North Korea’s latest weapons launch apparently failed, Seoul says
Global News
It wasn't immediately clear what North Korea launched on Wednesday morning or at what stage it had an apparent failure.
North Korea’s latest weapons launch on Wednesday apparently ended in failure, South Korea’s military said, amid speculation that the North could soon launch its biggest long-range missile in its most significant provocation in years.
It wasn’t immediately clear what North Korea launched on Wednesday morning or at what stage it had an apparent failure. But the launch, the 10th of its kind this year, shows North Korea is determined to press ahead on its push to modernize its weapons arsenal and pressure its rivals into making concessions amid dormant denuclearization talks.
South Korean and U.S. intelligence authorities were analyzing details of the launch made from the Pyongyang region around 9:30 a.m. that apparently failed, South Korea’s Joint Chiefs of Staff said in a statement that didn’t have further details.
Experts say past failures still have moved North Korea closer to its goal of acquiring a viable nuclear arsenal that could threaten the American homeland. Of eight “Musudan” intermediate-range missiles tests in 2016, only one of those launches was seen by outside analysts as successful, which led to debates of whether North Korea’s path toward ICBMs had been cut off.
However, the North in 2017 flew more powerful intermediate-range missiles over Japan and conducted three successful test-flights of ICBMs that demonstrated a potential range to strike deep into the U.S. mainland.
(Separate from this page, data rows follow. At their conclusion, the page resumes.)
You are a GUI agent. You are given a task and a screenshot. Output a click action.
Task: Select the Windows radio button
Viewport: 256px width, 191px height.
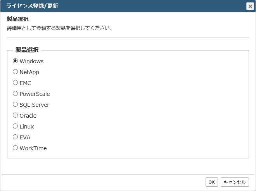(x=15, y=61)
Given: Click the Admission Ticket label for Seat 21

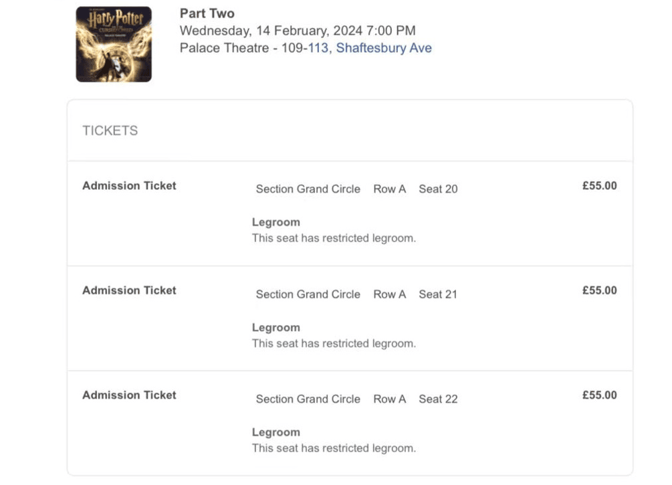Looking at the screenshot, I should pos(129,290).
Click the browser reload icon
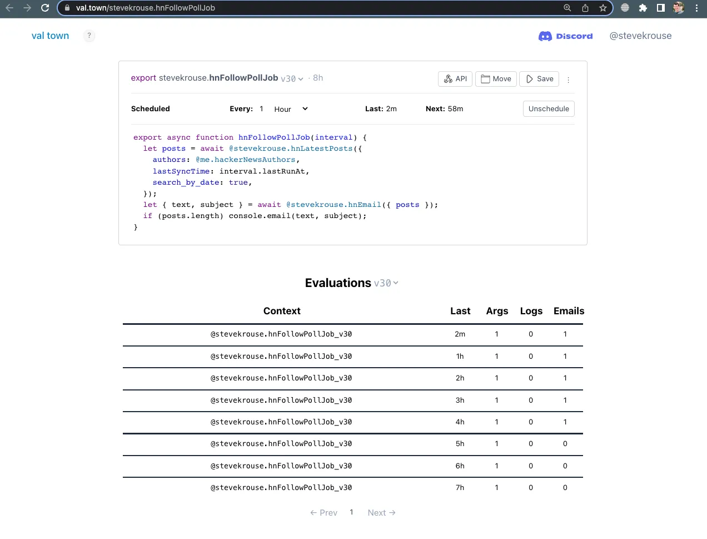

If North Korea makes a new ICBM launch, it would be its highest-profile weapons tests since those tests more than four years ago.
The U.S. and South Korean militaries said last week that North Korea had tested an ICBM system in two recent launches, referring to the developmental Hwasong-17 missile that North Korea unveiled during a military parade in October 2020.
In the two recent launches on Feb. 27 and March 5, the North Korean missiles flew medium-range distances, and experts have said North Korea could eventually perform a full-range ICBM test.